TASK PROMPT: Your answer should consist of the lines in the following data that contain "width".

INFORMATION PROVIDED:

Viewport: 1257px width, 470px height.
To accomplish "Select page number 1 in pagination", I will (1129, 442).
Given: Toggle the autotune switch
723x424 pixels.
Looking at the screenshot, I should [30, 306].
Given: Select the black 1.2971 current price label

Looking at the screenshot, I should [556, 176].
...
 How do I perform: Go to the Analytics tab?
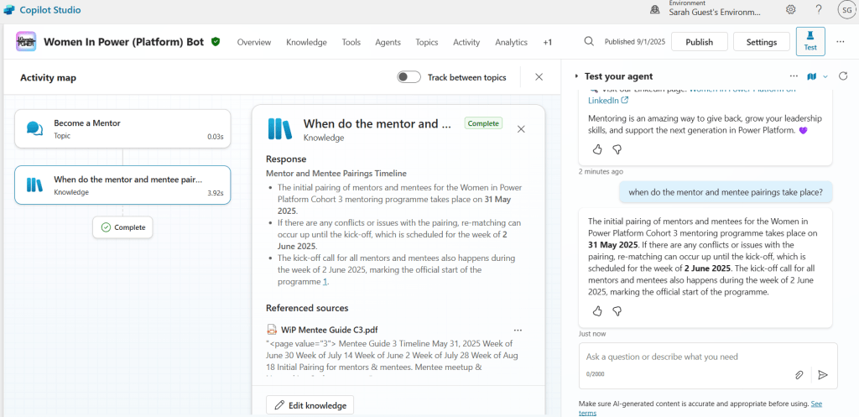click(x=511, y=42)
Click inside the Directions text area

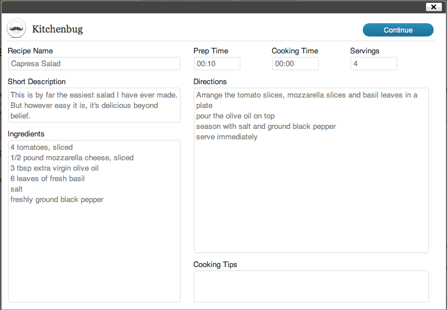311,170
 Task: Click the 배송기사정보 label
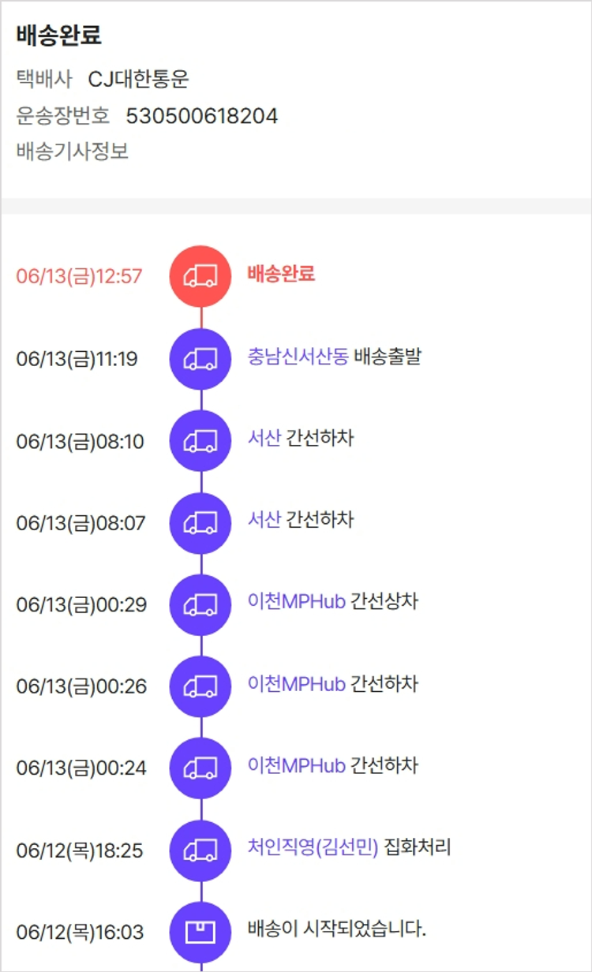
--
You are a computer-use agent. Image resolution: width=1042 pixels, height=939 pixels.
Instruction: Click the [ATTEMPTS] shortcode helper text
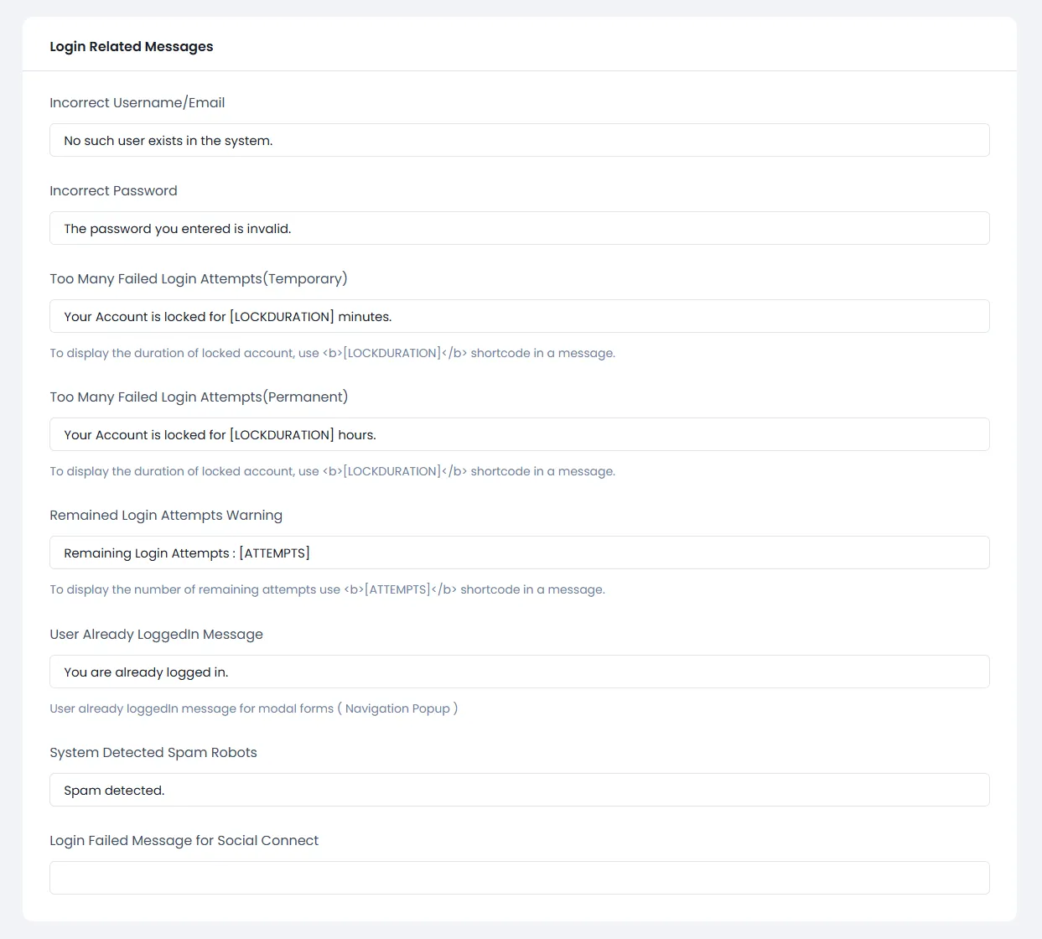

ANSWER TO THE EXERCISE:
Viewport: 1257px width, 470px height.
You are a computer-use agent. Image resolution: width=1042 pixels, height=939 pixels.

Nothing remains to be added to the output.